[176] Journ. Soc. imp. d’Hortic. 1869, p. 232 ; 1870, p. 237.

Actuellement, plus de 600 maraîchers ou étioleurs pratiquent le forçage de la Chicorée dans la région Est parisienne, principalement à Montreuil, Vincennes, Saint-Mandé, Maisons-Alfort, Créteil, Rosny, Bobigny. Pour la seule commune de Montreuil, on en compte trois cents. Les uns sont des maraîchers qui utilisent ainsi leur personnel pendant la mauvaise saison. Beaucoup sont des jeunes gens employés chez les arboriculteurs. Ils s’occupent pendant l’hiver à ce travail très rémunérateur qui leur permet au bout de quelques années de s’établir à leur compte. La production de cette salade représente pour le seul département de la Seine, une valeur marchande annuelle qui dépasse 1.150.000 francs, sur le marché des Halles centrales[177].

[177] Rev. hortic. 1908, p. 16.

L’élevage des racines de Chicorée destinées au forçage se fait au loin et non sur les terres des cultivateurs de Montreuil.

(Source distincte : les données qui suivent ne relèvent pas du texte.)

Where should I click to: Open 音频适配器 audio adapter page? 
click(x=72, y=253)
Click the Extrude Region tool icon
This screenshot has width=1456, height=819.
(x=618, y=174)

Pour les petits industriels que sont les étioleurs de Chicorée le loyer des terres de la banlieue serait d’un prix trop élevé ; en outre, pour éviter le pourridié, maladie cryptogamique dangereuse, il est indispensable de cultiver la Chicorée dans un sol non fumé et qui n’ait pas été emblavé récemment avec cette même plante.

Mais la Chicorée se mange aussi à l’état naturel sous le nom de Chicorée à couper. On consomme les feuilles très jeunes comme salade passablement amère que les maraîchers savent protéger à l’aide de petits abris et d’un buttage et qu’ils livrent aux marchés en mars et en avril.

La variation de la Chicorée sauvage dans la nature est assez fréquente. On trouve à l’état sauvage des plantes à feuilles courtes et entières comme celles de nos Chicorées améliorées, d’autres à nervures rouges, prototype des Chicorées à feuilles colorées.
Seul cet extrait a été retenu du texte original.